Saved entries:
◇ ◇ ◇

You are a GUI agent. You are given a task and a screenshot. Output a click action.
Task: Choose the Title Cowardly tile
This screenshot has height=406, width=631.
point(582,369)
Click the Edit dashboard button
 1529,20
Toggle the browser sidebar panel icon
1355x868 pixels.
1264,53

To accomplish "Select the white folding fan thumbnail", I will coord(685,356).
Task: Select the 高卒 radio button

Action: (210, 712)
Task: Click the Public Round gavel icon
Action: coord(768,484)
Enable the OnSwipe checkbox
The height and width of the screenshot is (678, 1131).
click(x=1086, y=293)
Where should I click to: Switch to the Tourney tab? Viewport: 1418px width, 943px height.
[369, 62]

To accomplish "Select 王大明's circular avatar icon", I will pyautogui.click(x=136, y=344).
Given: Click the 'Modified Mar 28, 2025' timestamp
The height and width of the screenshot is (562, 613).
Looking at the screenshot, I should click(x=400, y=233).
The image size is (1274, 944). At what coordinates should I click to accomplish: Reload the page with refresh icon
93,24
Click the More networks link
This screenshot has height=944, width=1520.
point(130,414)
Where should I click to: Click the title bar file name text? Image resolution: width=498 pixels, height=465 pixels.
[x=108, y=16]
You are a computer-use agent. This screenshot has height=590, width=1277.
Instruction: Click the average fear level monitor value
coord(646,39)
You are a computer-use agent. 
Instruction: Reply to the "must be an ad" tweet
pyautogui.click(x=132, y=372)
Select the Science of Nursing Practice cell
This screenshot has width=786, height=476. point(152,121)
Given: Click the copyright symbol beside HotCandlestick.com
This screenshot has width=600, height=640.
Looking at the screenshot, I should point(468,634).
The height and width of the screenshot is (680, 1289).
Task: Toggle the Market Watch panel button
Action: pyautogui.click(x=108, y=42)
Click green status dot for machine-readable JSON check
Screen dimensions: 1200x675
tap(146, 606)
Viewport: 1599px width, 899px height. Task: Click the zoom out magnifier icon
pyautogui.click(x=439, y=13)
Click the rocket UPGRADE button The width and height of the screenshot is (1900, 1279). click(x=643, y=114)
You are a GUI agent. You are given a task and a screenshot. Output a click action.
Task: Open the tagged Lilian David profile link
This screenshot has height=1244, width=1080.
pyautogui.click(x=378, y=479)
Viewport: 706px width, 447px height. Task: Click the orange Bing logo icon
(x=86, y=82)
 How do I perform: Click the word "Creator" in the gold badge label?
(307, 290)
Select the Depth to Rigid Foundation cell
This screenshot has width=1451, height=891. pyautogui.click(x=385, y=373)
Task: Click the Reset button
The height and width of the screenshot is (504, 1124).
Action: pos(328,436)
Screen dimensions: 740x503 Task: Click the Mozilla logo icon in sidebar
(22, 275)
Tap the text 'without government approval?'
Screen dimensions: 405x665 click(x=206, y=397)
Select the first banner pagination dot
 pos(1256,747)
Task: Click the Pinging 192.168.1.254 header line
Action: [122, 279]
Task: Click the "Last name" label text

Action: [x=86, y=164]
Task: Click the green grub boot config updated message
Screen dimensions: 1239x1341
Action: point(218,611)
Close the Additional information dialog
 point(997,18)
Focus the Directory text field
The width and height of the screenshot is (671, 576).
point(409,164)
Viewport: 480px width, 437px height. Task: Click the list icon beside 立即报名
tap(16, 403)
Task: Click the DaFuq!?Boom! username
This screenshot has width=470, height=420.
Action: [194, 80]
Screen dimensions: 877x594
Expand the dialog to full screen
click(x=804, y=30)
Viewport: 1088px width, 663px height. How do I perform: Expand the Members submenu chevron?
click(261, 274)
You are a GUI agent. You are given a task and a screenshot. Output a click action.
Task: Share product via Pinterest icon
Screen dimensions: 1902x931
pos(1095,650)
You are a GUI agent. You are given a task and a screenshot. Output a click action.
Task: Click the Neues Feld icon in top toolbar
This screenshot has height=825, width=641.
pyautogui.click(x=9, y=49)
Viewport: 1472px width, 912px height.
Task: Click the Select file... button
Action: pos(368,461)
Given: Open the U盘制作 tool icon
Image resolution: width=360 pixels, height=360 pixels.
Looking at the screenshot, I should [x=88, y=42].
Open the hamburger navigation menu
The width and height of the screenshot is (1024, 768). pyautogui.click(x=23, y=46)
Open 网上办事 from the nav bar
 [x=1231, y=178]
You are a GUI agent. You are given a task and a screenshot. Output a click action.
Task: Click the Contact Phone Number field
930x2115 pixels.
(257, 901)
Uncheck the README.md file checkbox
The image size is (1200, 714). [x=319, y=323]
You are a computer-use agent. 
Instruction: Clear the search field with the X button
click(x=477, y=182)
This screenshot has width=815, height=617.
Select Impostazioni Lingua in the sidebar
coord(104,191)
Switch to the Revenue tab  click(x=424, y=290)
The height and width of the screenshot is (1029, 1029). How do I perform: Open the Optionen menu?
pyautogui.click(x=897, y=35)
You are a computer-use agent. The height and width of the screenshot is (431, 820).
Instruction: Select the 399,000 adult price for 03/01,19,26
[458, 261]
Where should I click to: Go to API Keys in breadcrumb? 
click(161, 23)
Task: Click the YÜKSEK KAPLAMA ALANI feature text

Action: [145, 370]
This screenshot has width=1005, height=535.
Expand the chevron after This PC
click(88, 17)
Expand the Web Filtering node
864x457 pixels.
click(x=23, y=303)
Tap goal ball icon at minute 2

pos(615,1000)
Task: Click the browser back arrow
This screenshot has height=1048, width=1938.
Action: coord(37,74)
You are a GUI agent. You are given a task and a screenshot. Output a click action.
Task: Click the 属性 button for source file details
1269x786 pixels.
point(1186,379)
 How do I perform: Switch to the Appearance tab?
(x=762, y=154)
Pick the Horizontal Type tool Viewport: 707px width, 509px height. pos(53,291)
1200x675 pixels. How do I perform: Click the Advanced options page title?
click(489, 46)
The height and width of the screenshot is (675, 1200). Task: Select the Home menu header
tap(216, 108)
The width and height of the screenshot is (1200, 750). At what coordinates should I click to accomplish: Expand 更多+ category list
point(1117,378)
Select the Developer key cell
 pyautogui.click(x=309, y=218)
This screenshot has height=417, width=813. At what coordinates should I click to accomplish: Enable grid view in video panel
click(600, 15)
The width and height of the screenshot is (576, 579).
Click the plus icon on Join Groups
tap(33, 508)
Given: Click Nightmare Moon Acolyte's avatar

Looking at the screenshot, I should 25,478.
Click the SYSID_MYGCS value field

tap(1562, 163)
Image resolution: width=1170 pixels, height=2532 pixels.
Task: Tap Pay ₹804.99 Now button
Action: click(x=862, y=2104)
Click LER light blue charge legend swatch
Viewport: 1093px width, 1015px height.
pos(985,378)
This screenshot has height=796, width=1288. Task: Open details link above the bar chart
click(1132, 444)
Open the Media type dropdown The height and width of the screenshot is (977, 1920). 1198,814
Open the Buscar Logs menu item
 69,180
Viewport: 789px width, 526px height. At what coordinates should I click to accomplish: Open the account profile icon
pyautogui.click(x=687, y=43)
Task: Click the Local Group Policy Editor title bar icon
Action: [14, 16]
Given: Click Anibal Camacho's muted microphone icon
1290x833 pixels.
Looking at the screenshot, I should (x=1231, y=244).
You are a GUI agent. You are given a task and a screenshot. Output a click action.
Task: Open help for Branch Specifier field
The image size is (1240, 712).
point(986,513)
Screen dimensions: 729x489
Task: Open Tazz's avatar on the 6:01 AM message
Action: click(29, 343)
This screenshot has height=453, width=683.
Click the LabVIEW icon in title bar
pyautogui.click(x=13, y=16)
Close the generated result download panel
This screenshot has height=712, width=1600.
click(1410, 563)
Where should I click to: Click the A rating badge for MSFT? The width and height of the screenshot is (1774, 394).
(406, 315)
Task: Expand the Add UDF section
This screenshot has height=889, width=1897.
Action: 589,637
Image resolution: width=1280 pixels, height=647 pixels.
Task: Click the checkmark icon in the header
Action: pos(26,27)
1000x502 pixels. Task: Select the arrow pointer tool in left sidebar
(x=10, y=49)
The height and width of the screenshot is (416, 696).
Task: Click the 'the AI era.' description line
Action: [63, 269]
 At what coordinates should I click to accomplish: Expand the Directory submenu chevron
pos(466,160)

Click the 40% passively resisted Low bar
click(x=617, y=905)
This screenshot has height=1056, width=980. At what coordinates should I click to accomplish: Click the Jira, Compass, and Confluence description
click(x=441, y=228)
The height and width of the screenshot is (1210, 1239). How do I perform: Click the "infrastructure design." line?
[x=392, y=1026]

◇ ◇ ◇

▸ **ASSIGNMENT**: Look above for the line with "This screenshot has height=417, width=813." and the line with "Task: Open help for Branch Specifier field", and reproduce exactly those two lines plus every line between, nothing more.

▸ **RESPONSE AREA**:
This screenshot has height=417, width=813. At what coordinates should I click to accomplish: Enable grid view in video panel
click(600, 15)
The width and height of the screenshot is (576, 579).
Click the plus icon on Join Groups
tap(33, 508)
Given: Click Nightmare Moon Acolyte's avatar

Looking at the screenshot, I should 25,478.
Click the SYSID_MYGCS value field

tap(1562, 163)
Image resolution: width=1170 pixels, height=2532 pixels.
Task: Tap Pay ₹804.99 Now button
Action: click(x=862, y=2104)
Click LER light blue charge legend swatch
Viewport: 1093px width, 1015px height.
pos(985,378)
This screenshot has height=796, width=1288. Task: Open details link above the bar chart
click(1132, 444)
Open the Media type dropdown The height and width of the screenshot is (977, 1920). 1198,814
Open the Buscar Logs menu item
 69,180
Viewport: 789px width, 526px height. At what coordinates should I click to accomplish: Open the account profile icon
pyautogui.click(x=687, y=43)
Task: Click the Local Group Policy Editor title bar icon
Action: [14, 16]
Given: Click Anibal Camacho's muted microphone icon
1290x833 pixels.
Looking at the screenshot, I should (x=1231, y=244).
You are a GUI agent. You are given a task and a screenshot. Output a click action.
Task: Open help for Branch Specifier field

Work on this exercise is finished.